SHANGHAI - Chinese shares jumped on Friday after authorities vowed at a top-level meeting to step up policy support to stabilise the economy and financial markets hit by domestic COVID-19 outbreaks and rising geopolitical risks.
The blue-chip CSI300 Index rose 2.4%, to 4,016.24, while the Shanghai Composite Index gained 2.4% to 3,047.06 points.
However, the CSI300 Index and the Shanghai Composite Index have lost 4.9% and 6.3% for April, respectively, as China's worst COVID-19 outbreak since Wuhan in 2020 and its zero-COVID policy clouded growth outlook.
Investor sentiment was further dampened by authorities' reluctance to roll out more stimulus in April.
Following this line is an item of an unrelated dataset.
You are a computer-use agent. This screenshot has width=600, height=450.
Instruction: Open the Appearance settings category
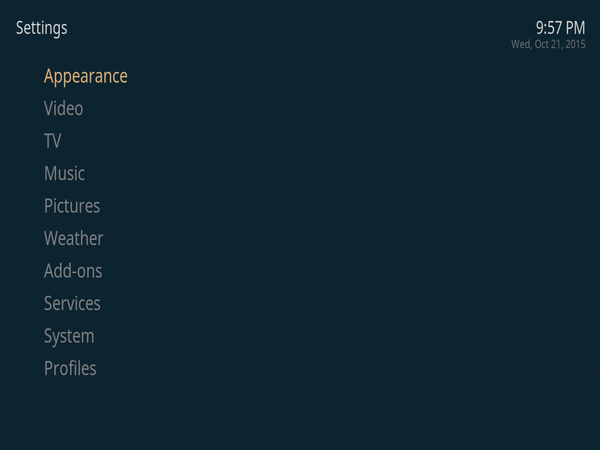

China's yuan also rebounded and recovered all intraday losses as market sentiment improved after the meeting, with the onshore yuan bouncing from a 1-1/2-year low of 6.6520 per dollar to trade at 6.5930 as of 0737 GMT.
China will strive to keep economic growth within a reasonable range, achieve social and economic targets for 2022 and preserve the stable operations of capital markets, state media said, citing a meeting of the Politburo, a top decision-making body of the ruling Communist Party.
The meeting, chaired by President Xi Jinping, also said China would roll out measures to support healthy development of the platform economy, and a healthy development of the property market.
"The market reacted positively in line with the policy direction, but we do not expect the rise to be sustainable," said Dan Wang, chief economist at Hang Seng Bank China.
"The Politburo meeting did not propose any new measures that were not previously announced," Wang said. "Policies outlined suggest that the government and the state sector will play a decisive role in the economy, leaving the market and private sector little room to manoeuvre."
The Politburo maintained its stance on the controversial zero-COVID policy to control coronavirus outbreaks while minimizing the impact on the economy, state media said.
"Authorities are balancing the impossible tasks of maintaining dynamic zero policy and stabilising growth. What stands out is further relaxation of housing policy and stimulating consumption," Wang said.
The strict anti-virus policy, which analysts say is key to reviving Chinese growth, has placed residents in the financial and commercial hub of Shanghai under a prolonged one-month month, disrupted supply chains and disturbed economic activities across the world's second largest economy.
China's capital Beijing closed more businesses and residential compounds on Friday, and the national daily COVID-19 caseload resurged after five consecutive days of decline, with mainland China reporting 15,688 new cases for Thursday, up from 11,367 a day earlier.
Sentiment got a further lift from China's stock clearing agency announcing it would halve stock transfer fees from Friday to reduce investors' trading costs and reinvigorate markets, sending shares of brokers up 4.7%.
Stocks in information technology and non-ferrous metal rose 5% each, while media firms jumped 7.2% and automobiles ended up 6%.